### DESCRIPTION OF THE TASK:
Look through the records below for the line with "This screenshot has height=210, width=354." and the line with "Open the colored Категории icon", then return those lines and all lines between, exactly.

### SOURCE DATA:
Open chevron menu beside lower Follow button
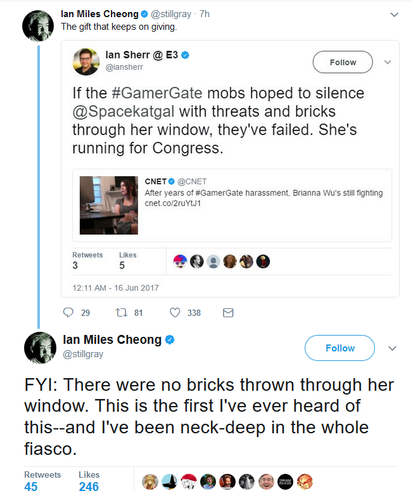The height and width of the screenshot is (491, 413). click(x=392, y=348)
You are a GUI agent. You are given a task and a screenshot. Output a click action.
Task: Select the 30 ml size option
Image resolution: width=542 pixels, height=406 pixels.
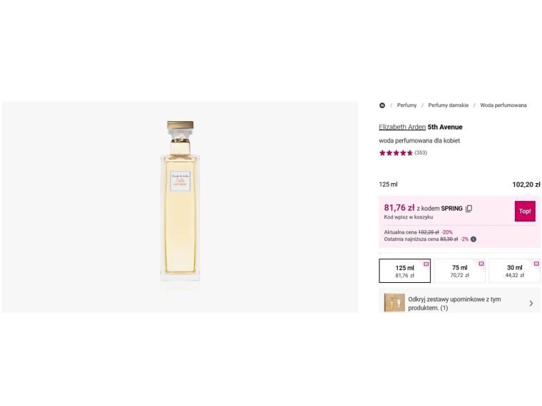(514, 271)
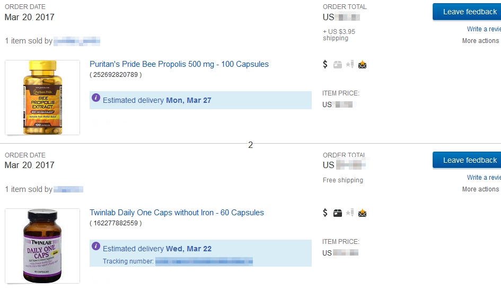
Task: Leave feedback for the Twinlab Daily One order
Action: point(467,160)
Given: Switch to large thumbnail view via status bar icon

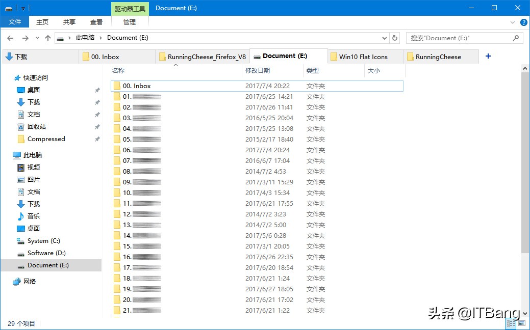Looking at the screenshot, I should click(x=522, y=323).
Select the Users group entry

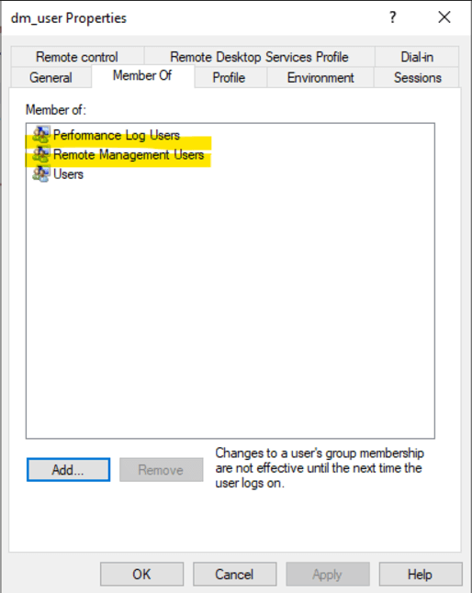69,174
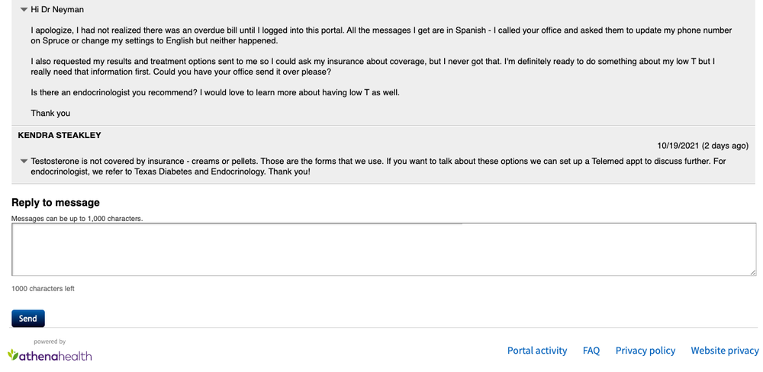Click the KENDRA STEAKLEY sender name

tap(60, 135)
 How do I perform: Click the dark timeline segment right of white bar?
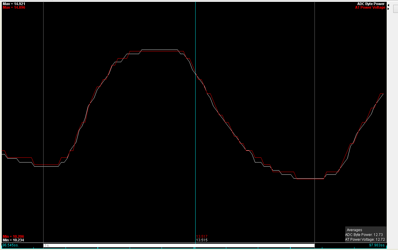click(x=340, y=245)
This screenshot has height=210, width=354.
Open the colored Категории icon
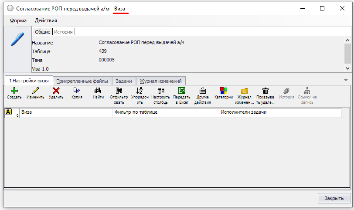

--

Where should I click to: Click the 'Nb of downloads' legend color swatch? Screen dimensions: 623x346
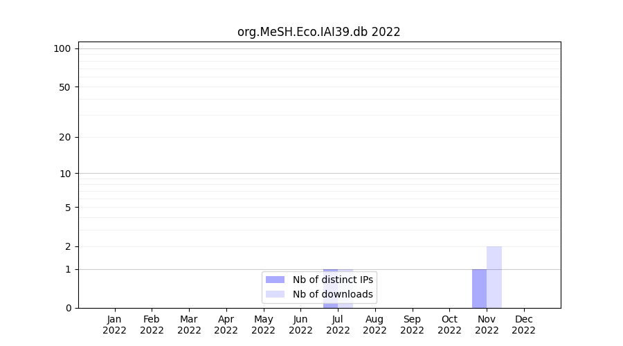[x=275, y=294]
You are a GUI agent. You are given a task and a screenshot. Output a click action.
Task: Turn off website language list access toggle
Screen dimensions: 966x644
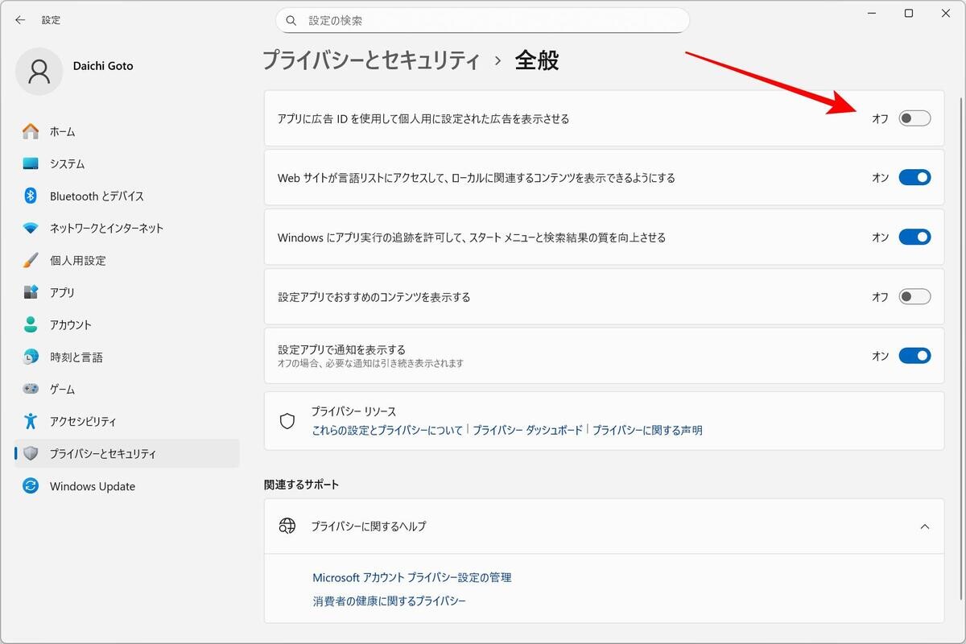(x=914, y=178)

### RESULT OF THIS EXERCISE:
This screenshot has height=210, width=354.
Open the colored Категории icon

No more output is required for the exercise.